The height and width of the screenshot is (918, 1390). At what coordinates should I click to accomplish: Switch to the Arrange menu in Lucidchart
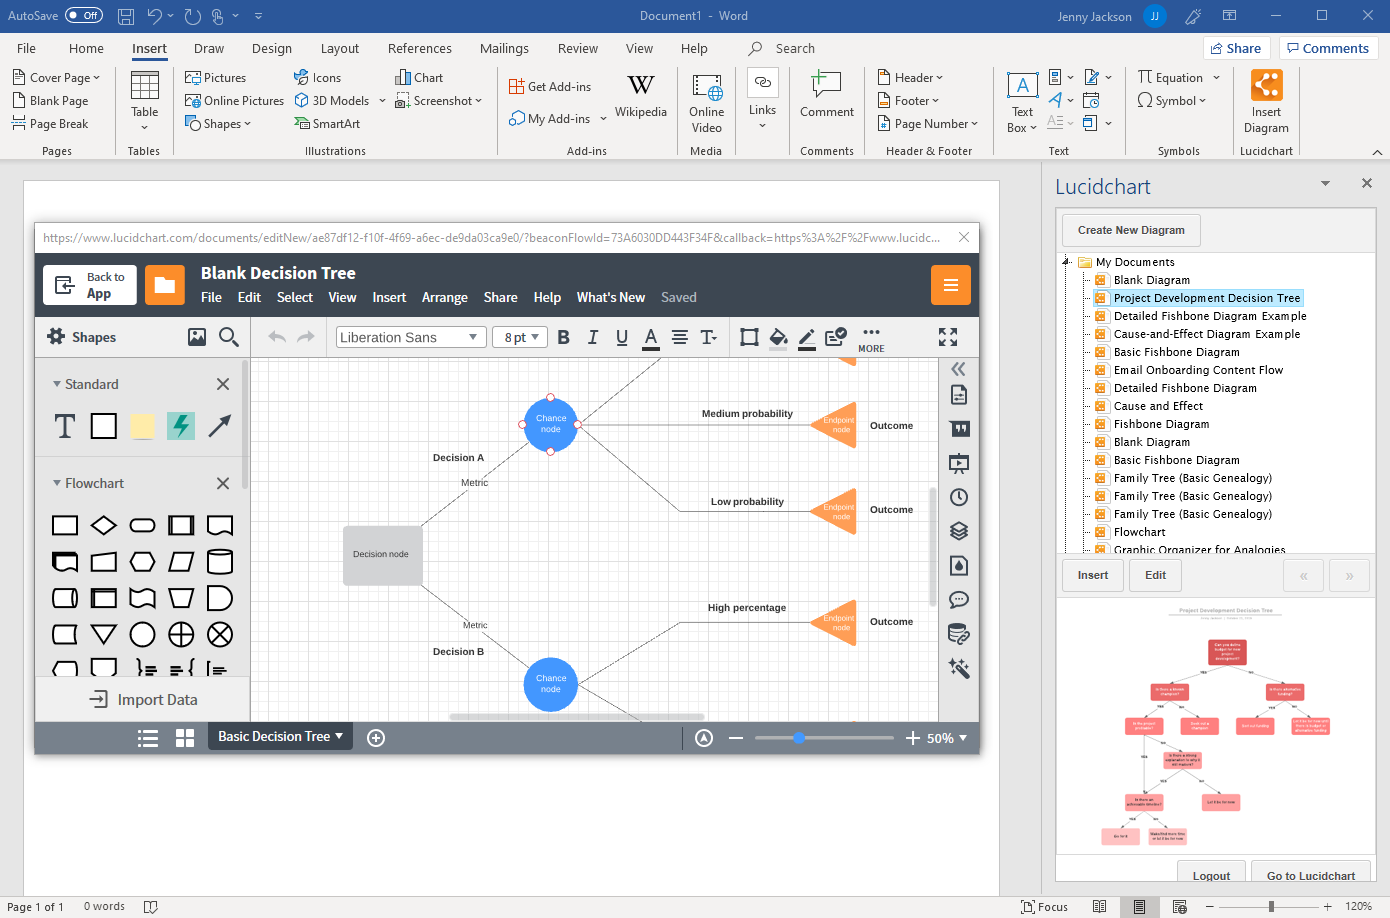point(444,297)
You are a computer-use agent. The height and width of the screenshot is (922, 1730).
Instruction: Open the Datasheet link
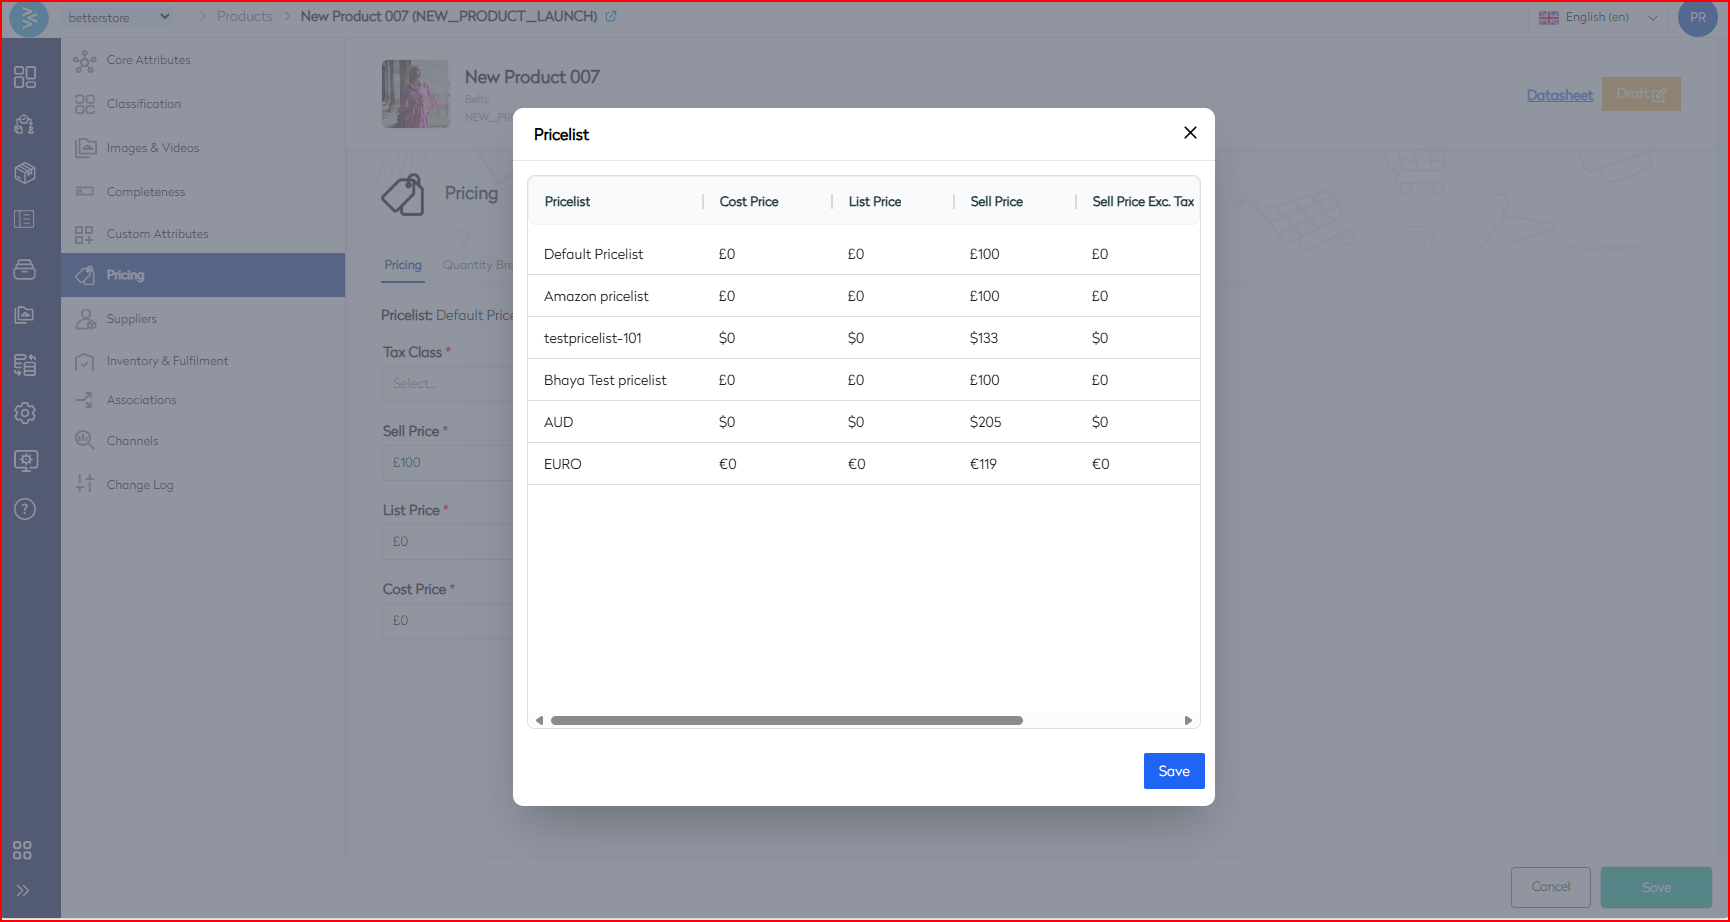pos(1559,95)
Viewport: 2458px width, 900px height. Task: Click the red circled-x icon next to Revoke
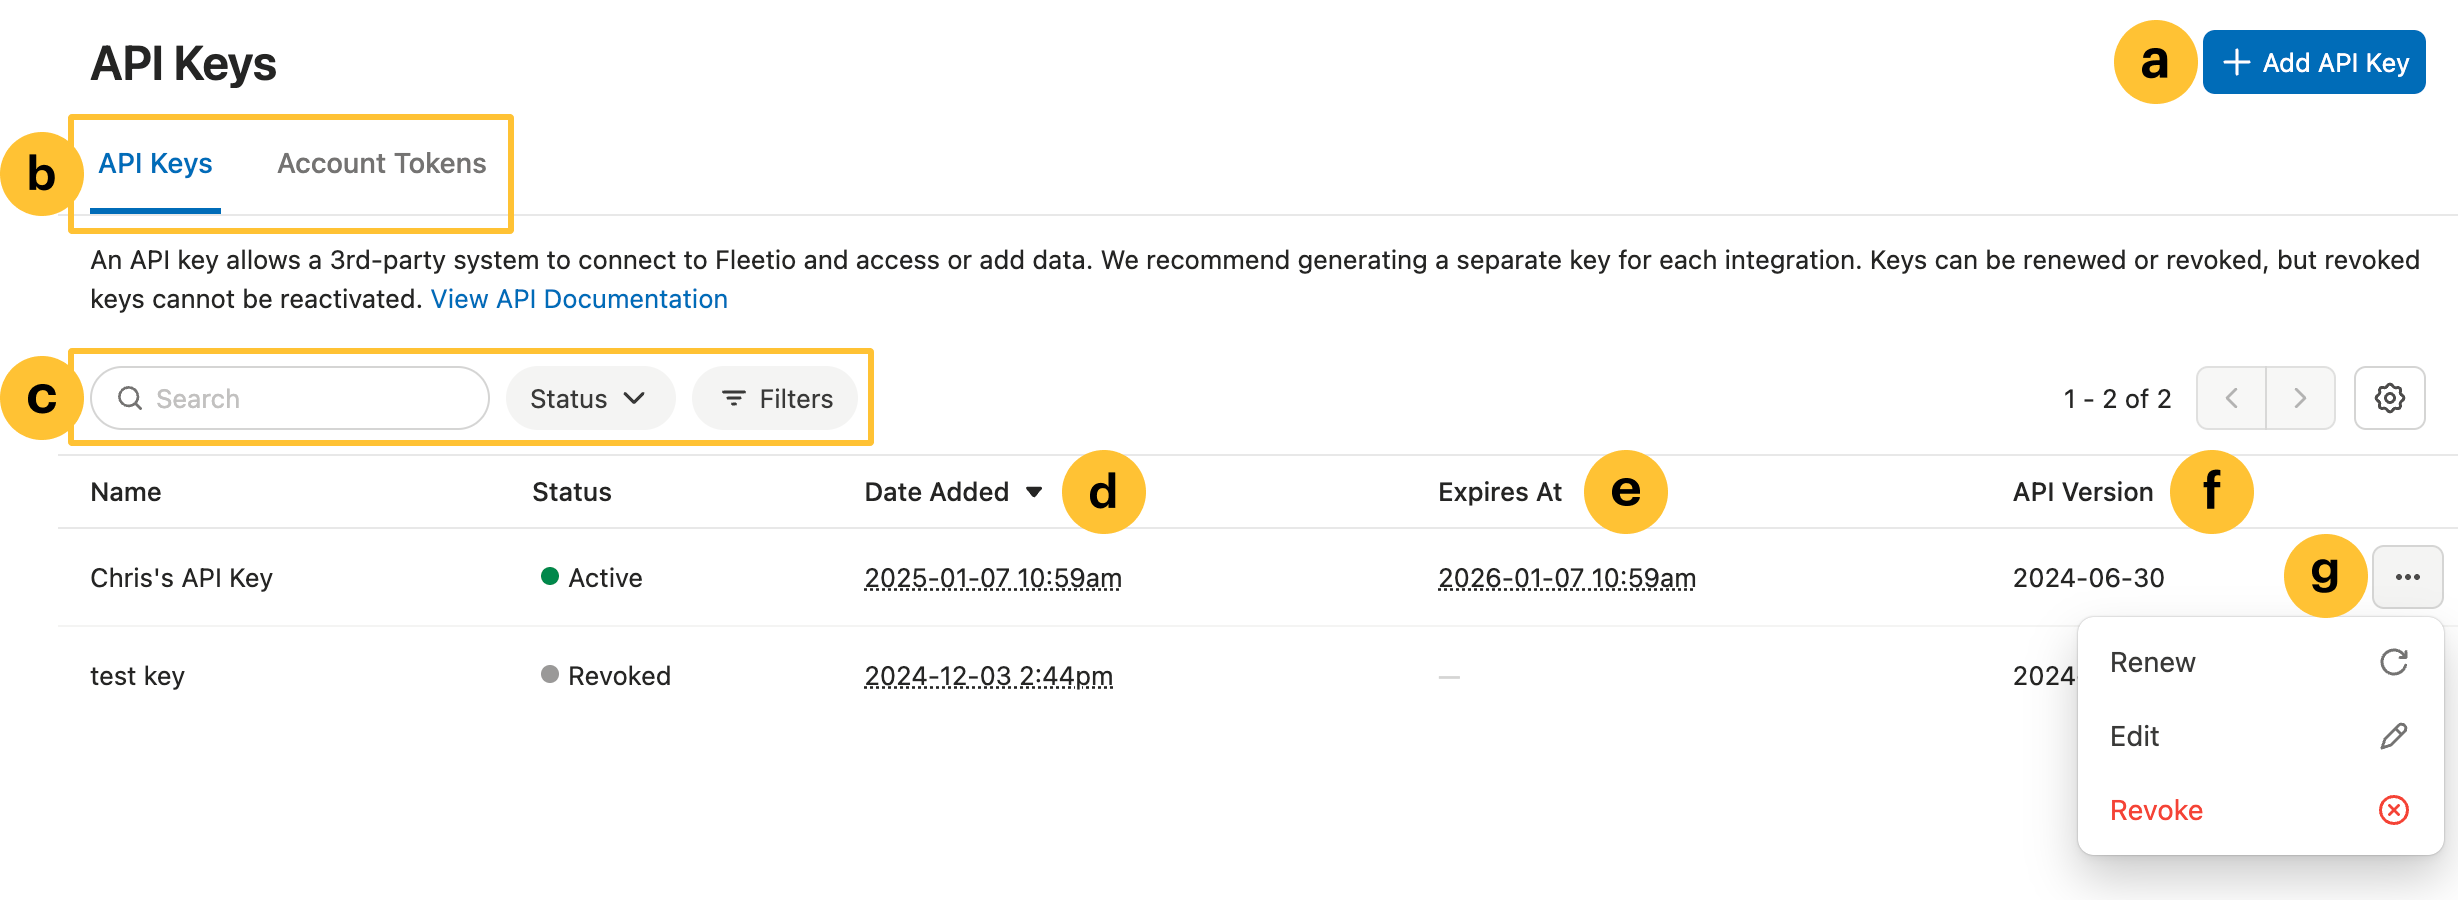2394,810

- Action item: Every line from the one with "Instruction: Open the Datasheet link" through the end of the records is to be reproduced exactly, and the pictures are to be left out.

- Result:
Instruction: Open the Datasheet link
pos(1559,95)
Viewport: 2458px width, 900px height. Task: Click the red circled-x icon next to Revoke
2394,810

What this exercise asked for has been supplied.